High molecular weight insoluble parkin in the substantia nigra of patients with idiopathic Parkinson’s disease

Parkinson’s disease (PD) is characterized by a loss of dopaminergic neurons and accumulation of α-synuclein (α-syn)-containing Lewy bodies in the substantia nigra (SN) pars compacta. Mutations in the gene coding for the protein parkin cause a form of autosomal recessive juvenile parkinsonism, but its role in idiopathic PD is poorly understood. Here, to investigate parkin changes in the SN in PD, we established a clinicopathology research platform comparing PD patients (n = 24) with Controls (n = 21).
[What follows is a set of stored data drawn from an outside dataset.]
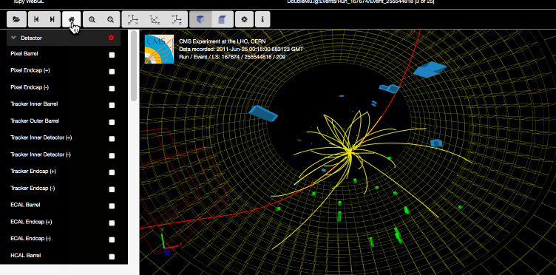Image resolution: width=556 pixels, height=275 pixels.
Task: Tick the HCAL Barrel checkbox
Action: [x=112, y=257]
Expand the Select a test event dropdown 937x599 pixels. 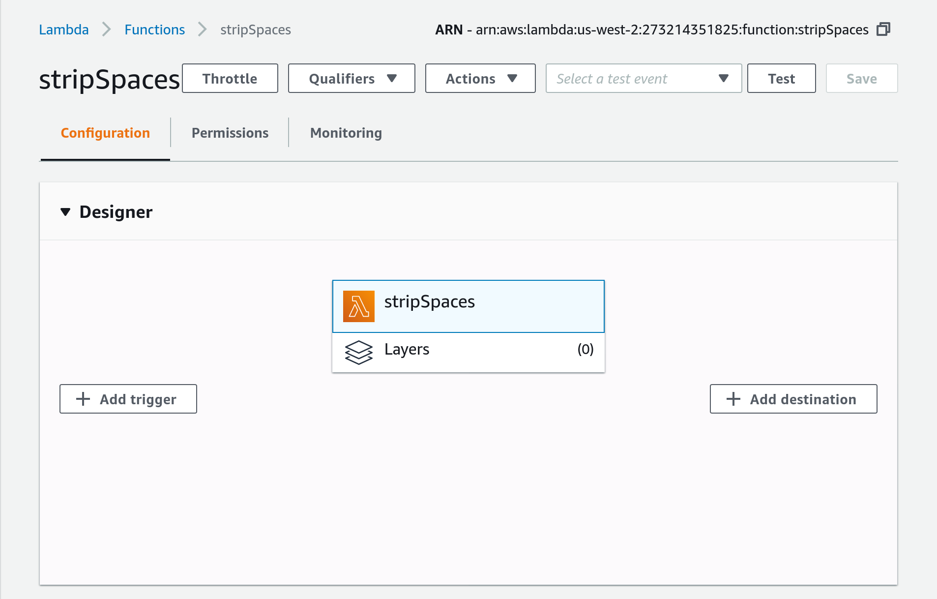click(643, 79)
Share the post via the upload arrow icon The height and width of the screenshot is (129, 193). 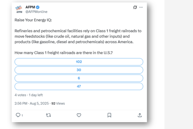[x=140, y=115]
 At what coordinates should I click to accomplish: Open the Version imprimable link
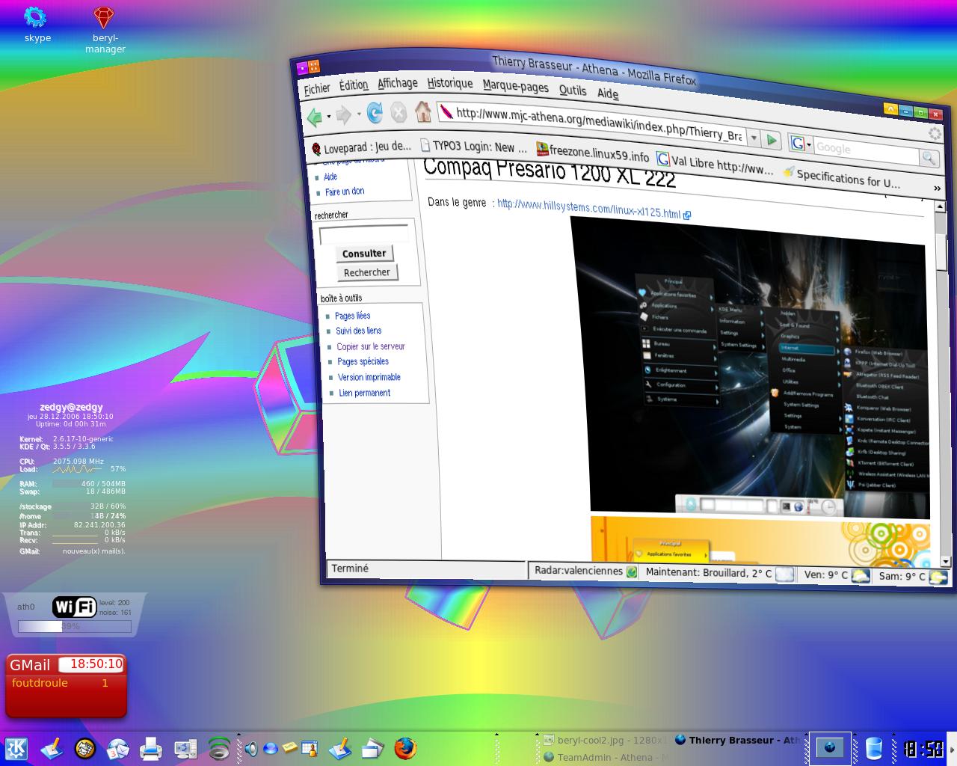pos(369,377)
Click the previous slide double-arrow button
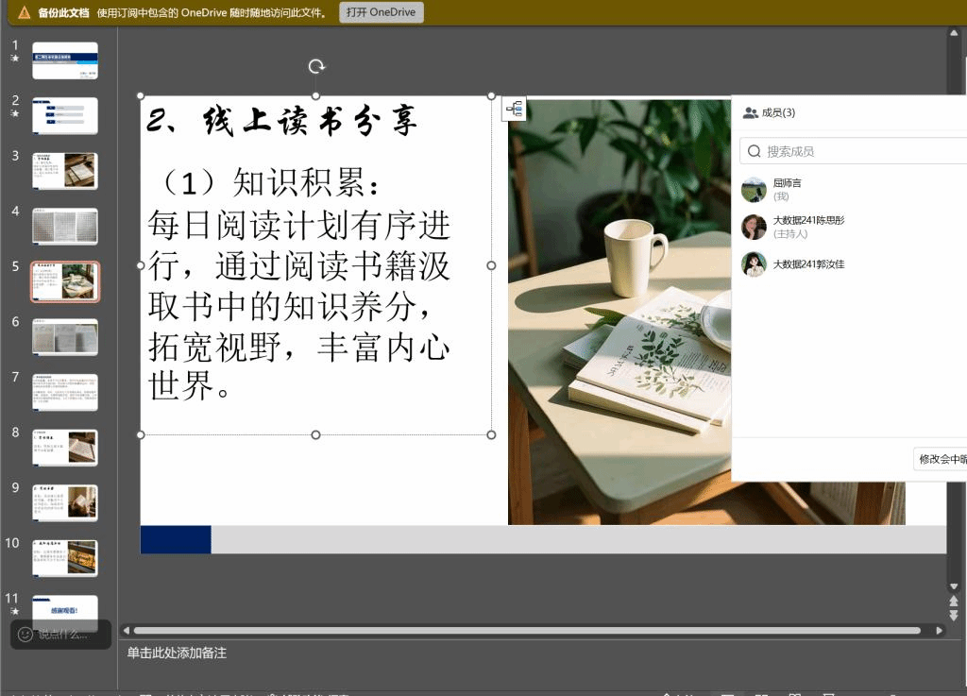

We first confirmed the massive loss of dopamine (DA) levels (-96%) in the putamen of PD patients, using HPLC/electrochemistry. Higher levels of phosphorylated α-syn (αsynP129) (23-fold) were observed in the SN of PD patients by Western immunoblotting. In formic acid extracts, an increase in the insoluble oligomeric form of parkin migrating at 260 kDa was observed (+ 49%) in the SN of PD patients, along with lower levels of the 55 kDa monomeric form (-47%). These changes in parkin were specific for the SN, and not observed in the putamen, parietal cortex and cerebellum. High molecular weight parkin correlated with αsynP129 levels and dopamine loss and was more prominently found in PD patients with levodopa-induced dyskinesias. Additional studies in animal models suggest that the aggregation of parkin is not a direct consequence of dopaminergic depletion or αsyn overproduction, but a component of PD cellular pathophysiology. Taken together, the results reported herein show that, beside dopamine loss and increased αsynP129, neurodegeneration in idiopathic PD is associated with a conversion of parkin into an insoluble high molecular weight form in the SN.